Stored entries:
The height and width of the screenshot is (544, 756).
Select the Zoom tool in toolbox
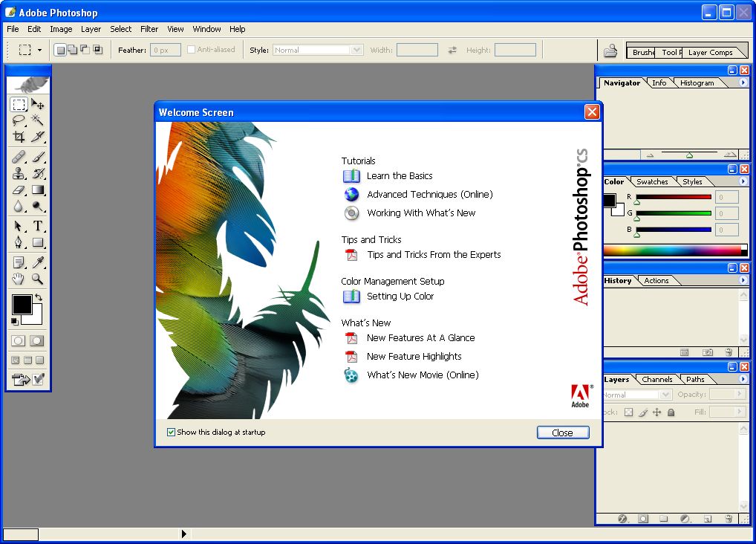(x=38, y=279)
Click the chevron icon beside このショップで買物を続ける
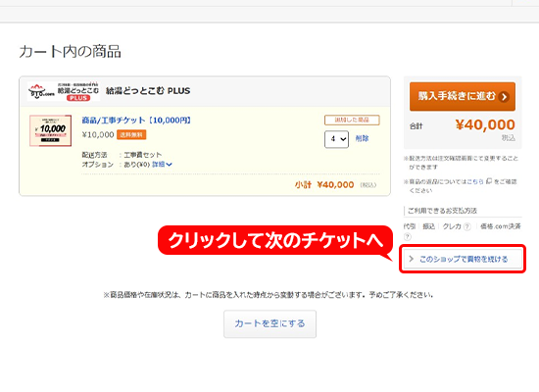This screenshot has height=392, width=539. point(412,259)

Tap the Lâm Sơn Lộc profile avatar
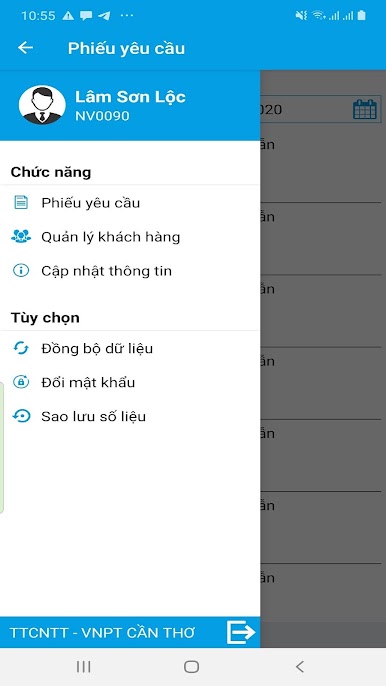[x=42, y=105]
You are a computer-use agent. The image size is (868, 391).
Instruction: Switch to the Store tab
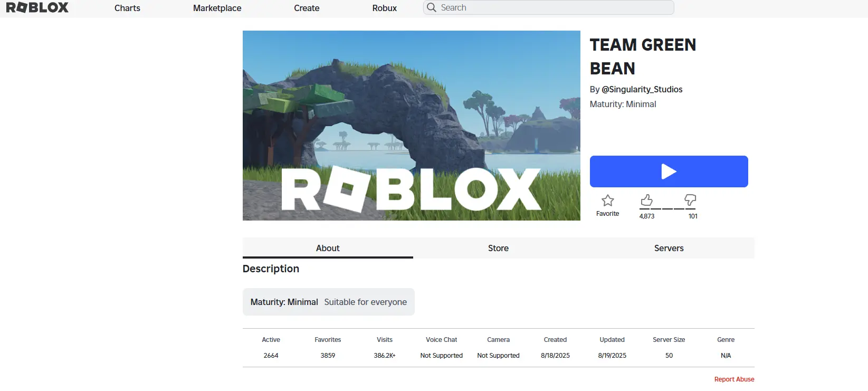pyautogui.click(x=498, y=248)
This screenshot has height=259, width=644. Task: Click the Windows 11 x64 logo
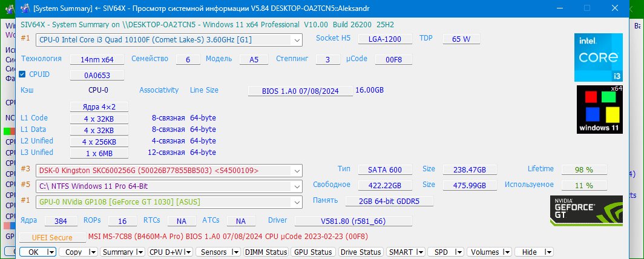click(x=599, y=109)
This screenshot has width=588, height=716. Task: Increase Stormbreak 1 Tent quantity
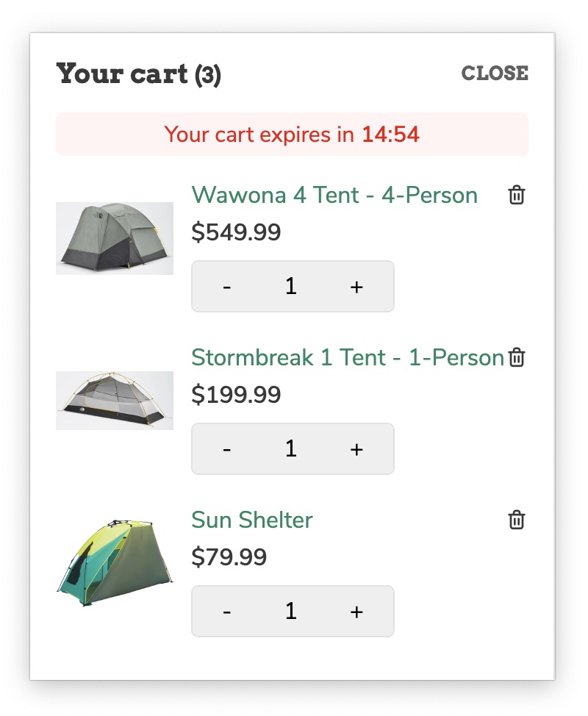pyautogui.click(x=356, y=449)
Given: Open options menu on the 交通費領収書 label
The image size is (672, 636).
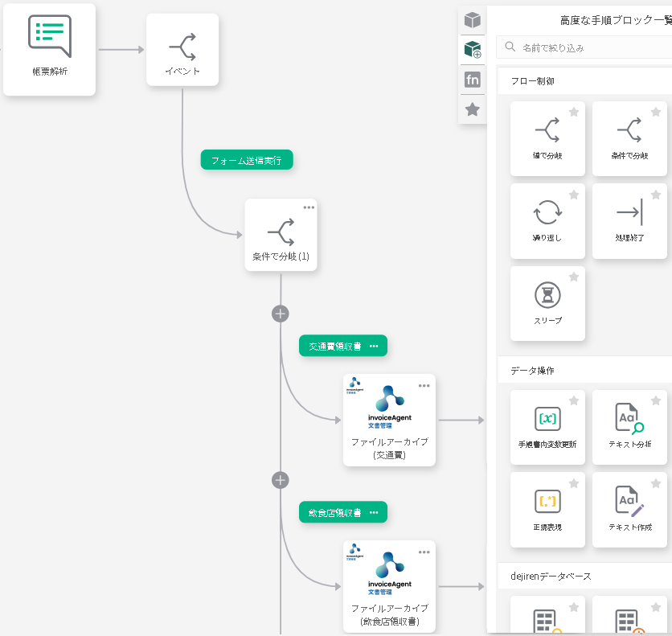Looking at the screenshot, I should 374,346.
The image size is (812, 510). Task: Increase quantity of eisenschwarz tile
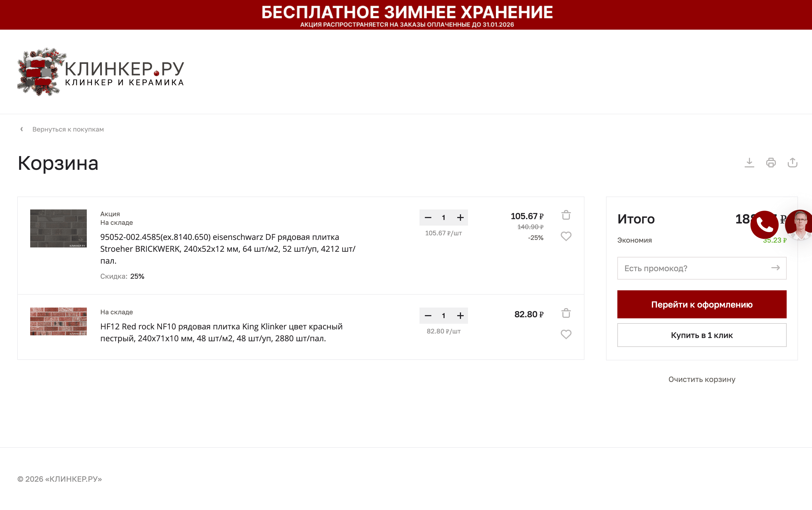460,218
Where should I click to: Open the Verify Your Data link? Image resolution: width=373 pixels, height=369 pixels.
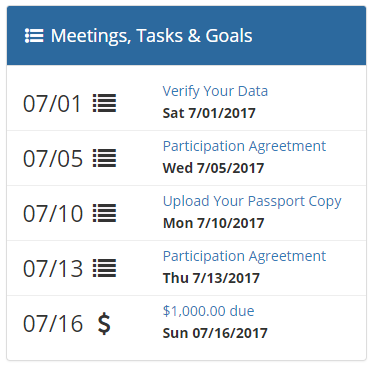pos(215,91)
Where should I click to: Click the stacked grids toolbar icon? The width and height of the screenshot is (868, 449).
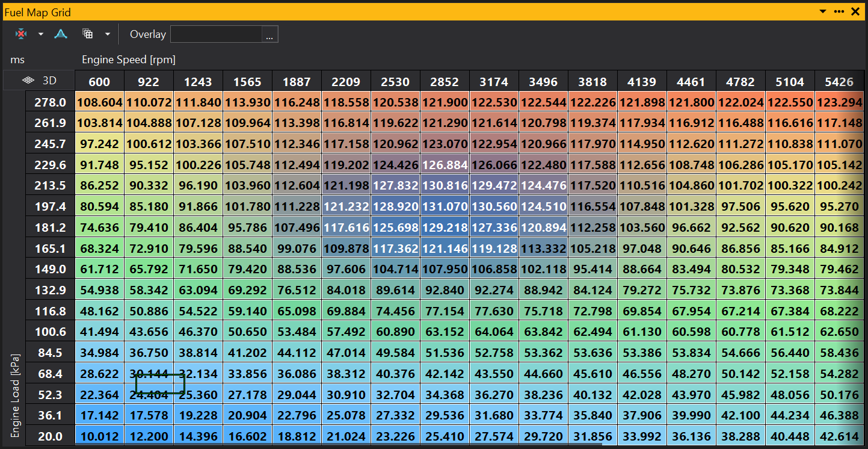coord(88,34)
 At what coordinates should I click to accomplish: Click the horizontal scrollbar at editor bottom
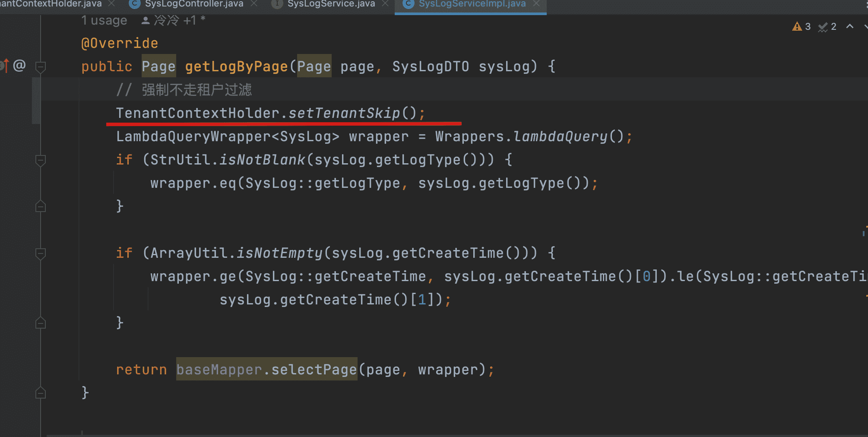(432, 435)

YOUR GOAL: Set down the lines from the one containing "Instruction: Switch to the Store tab" through the last line of the records above, both included, exactly as they appear and with no other text. Pictures should not be set down.

RESPONSE:
Instruction: Switch to the Store tab
pyautogui.click(x=498, y=248)
This screenshot has height=259, width=644. Task: Click the Windows 11 x64 logo
click(x=599, y=109)
This screenshot has width=588, height=716. Task: Increase Stormbreak 1 Tent quantity
pyautogui.click(x=356, y=449)
Given: Open options menu on the 交通費領収書 label
The image size is (672, 636).
Looking at the screenshot, I should 374,346.
The image size is (812, 510). Task: Increase quantity of eisenschwarz tile
460,218
Where should I click to: Open the Verify Your Data link? Image resolution: width=373 pixels, height=369 pixels.
pos(215,91)
Where should I click to: Click the stacked grids toolbar icon? The width and height of the screenshot is (868, 449).
coord(88,34)
 At what coordinates should I click to accomplish: Click the horizontal scrollbar at editor bottom
(432, 435)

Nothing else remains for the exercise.